Elephant folios in the Library's stacks.

German dissertations

The Library's collection of German dissertations, 17th-early 20th century.

Books from the 19th c. in the Classics stacks

19th century books on stack level 5.

Edition of ancient texts and an exhibition of Mycenaean figurines

The Loeb Classical Library series and a display of Greek Bronze Age figurines in the main Reading Room.

Miniature books in a glass cabinet in UC classics.

Pocket size books became especially popular in the late 19th century, which contributed greatly to literacy but also helped many school children practice their Demosthenes and Cicero.

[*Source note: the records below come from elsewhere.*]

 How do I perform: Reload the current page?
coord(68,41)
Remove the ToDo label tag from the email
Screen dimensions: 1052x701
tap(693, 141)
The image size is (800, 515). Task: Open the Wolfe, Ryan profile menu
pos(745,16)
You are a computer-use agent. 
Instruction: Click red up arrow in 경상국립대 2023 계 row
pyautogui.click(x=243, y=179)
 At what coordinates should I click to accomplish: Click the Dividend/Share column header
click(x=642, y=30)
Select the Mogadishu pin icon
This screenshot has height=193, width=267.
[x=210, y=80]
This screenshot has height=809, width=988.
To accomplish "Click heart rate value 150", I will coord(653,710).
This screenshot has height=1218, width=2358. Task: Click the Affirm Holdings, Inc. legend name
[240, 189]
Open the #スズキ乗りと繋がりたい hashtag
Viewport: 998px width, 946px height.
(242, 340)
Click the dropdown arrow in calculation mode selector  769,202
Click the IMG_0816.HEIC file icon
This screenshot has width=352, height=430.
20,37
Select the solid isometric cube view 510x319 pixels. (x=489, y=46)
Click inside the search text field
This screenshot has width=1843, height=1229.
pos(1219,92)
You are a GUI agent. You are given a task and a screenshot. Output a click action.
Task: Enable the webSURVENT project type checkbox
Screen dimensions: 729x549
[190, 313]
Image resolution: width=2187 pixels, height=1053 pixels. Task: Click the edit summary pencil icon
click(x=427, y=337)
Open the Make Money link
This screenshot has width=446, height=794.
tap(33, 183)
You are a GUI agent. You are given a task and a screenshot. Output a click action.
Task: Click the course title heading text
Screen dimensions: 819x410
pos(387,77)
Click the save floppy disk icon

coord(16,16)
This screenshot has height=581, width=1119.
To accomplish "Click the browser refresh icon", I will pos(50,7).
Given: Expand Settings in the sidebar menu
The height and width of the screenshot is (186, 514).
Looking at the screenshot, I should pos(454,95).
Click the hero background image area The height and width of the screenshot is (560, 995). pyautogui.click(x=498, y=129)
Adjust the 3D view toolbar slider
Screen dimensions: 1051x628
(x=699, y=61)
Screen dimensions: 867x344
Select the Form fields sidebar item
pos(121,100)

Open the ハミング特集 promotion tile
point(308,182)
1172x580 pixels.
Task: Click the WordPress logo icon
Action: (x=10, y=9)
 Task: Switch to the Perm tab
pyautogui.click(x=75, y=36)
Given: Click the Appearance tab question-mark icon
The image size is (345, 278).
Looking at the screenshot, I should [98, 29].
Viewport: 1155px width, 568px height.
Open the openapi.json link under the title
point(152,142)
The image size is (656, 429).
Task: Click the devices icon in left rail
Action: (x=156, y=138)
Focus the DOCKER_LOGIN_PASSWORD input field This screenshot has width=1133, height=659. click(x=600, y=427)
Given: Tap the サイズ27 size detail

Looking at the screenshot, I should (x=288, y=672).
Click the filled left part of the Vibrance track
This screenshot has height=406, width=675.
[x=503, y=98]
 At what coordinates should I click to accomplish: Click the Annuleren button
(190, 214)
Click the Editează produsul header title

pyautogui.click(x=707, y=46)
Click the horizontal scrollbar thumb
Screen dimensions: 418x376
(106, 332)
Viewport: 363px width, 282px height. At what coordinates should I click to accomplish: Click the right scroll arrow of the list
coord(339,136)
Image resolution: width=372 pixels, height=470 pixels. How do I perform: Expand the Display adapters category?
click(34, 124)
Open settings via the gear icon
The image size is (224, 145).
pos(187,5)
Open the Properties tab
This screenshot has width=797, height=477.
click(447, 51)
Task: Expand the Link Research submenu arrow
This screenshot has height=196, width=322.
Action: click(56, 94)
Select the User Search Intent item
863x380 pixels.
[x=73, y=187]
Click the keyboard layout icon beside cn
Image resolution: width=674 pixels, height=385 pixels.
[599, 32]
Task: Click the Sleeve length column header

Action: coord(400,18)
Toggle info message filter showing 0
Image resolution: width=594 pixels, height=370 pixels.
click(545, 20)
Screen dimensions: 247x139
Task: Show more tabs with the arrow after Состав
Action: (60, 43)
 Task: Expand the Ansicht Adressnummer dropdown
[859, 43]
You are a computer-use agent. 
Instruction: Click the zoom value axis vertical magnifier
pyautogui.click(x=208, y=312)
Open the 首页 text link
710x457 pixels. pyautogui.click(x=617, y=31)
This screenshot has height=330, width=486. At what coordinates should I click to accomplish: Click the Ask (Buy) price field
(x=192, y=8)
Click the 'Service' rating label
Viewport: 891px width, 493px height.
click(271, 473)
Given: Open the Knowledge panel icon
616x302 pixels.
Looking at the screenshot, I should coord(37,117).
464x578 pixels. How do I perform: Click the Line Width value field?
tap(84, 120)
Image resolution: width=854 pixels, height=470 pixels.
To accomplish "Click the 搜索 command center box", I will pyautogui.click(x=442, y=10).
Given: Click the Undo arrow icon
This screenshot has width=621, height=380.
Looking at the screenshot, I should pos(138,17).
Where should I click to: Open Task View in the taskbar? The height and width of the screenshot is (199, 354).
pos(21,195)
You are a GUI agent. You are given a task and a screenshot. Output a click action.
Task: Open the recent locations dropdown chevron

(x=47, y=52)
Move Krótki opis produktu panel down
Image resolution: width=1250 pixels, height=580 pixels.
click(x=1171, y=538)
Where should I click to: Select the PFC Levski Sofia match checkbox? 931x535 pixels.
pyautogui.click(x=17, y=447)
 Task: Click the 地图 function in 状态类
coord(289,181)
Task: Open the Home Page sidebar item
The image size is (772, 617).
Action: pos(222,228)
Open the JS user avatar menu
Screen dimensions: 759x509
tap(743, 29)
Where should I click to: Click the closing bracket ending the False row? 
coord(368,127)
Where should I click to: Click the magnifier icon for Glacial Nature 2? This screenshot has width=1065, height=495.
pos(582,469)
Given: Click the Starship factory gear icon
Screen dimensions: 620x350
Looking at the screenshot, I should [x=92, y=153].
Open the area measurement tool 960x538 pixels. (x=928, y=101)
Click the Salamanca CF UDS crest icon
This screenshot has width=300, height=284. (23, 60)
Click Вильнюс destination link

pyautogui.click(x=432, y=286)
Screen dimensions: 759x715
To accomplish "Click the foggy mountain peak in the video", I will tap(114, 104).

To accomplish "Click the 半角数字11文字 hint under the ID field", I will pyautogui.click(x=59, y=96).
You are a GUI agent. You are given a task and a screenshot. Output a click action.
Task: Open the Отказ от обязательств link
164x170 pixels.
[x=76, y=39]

Manuscript leaves from Books of Hours and Breviaries in UC classics.

Original medieval manuscript leaves from Books of Hours and Breviaries on display in the Reading Room.

Classics Library stack floor

The Classics Library’s stack floors house almost 300,000 print volumes in Classical Studies, including Philology, Archaeology, Epigraphy, Papyrology, and more.

Classics journal collection

The Classics Library holds virtually all print journals on ancient Greece and Rome.

Classics Library's manuscript facsimiles

The Classics Library’s Palaeography Reading Room houses many valuable facsimiles such as the “Roman Virgil” and the “Laurentian Sophocles”.

Exhibitions in the Classics Library

The main Reading Room in the Classics Library features book and artifact exhibitions and text editions highlighting some of the rich collections of UC Classics.

Detail of Rome from the so called Nolli map from the 18th c.

Detail of boats on the river Tiber in Rome from Giambattista Nolli's "Pianta Grande di Roma" from the first half of the 18th century. The Google map of that time revealing as much detail as the online search engine. It was used for all planning and mapping activities of the City of Rome as recently as 1970. This facsimile is housed in the Classics Library's Map Case.